Provide only the number of lines in the data below that contain the string "will".

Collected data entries
Start of Block

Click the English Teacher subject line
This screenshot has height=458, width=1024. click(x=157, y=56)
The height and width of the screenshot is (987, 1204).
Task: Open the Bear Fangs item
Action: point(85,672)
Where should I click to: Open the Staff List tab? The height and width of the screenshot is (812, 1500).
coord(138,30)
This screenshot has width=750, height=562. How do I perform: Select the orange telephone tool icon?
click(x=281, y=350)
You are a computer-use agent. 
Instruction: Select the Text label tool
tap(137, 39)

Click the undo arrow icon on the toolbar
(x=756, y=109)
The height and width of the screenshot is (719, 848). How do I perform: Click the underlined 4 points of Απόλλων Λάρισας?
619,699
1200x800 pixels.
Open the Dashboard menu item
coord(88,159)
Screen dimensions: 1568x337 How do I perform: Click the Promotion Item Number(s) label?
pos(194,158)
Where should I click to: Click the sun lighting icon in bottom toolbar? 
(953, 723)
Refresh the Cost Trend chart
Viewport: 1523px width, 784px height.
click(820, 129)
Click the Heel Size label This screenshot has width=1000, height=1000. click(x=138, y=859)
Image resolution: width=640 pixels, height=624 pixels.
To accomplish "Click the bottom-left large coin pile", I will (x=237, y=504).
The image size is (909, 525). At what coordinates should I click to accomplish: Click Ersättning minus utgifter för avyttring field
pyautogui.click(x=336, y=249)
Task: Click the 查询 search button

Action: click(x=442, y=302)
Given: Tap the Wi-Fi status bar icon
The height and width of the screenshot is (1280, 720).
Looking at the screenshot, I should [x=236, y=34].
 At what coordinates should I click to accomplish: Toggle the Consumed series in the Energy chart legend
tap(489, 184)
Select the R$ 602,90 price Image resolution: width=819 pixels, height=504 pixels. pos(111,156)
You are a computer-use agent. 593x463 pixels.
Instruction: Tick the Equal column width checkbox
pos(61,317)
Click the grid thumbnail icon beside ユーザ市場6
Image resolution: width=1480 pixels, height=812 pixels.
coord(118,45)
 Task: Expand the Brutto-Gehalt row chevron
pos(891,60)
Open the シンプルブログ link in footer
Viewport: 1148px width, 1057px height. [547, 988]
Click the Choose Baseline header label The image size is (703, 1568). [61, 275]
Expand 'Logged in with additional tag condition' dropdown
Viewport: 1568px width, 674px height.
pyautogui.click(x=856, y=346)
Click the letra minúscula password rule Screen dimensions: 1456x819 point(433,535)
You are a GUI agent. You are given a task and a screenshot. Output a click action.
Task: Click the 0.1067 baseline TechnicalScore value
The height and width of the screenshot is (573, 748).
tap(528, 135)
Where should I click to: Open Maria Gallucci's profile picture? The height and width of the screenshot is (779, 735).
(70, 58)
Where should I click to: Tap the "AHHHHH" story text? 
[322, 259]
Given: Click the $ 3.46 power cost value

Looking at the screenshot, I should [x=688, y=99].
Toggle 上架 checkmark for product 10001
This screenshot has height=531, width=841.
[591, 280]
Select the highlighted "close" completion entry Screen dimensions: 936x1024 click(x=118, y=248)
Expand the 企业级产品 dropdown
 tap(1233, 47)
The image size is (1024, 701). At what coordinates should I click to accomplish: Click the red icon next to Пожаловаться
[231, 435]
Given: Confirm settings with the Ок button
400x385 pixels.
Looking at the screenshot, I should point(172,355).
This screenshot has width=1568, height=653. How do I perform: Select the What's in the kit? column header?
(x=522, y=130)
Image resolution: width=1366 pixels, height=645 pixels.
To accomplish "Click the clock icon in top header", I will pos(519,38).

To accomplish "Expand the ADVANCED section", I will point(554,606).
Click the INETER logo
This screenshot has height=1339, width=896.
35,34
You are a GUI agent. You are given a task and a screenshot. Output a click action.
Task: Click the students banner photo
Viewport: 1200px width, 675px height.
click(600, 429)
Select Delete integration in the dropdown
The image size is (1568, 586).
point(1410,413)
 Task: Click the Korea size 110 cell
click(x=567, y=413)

End of Block

Answer to this exercise - 3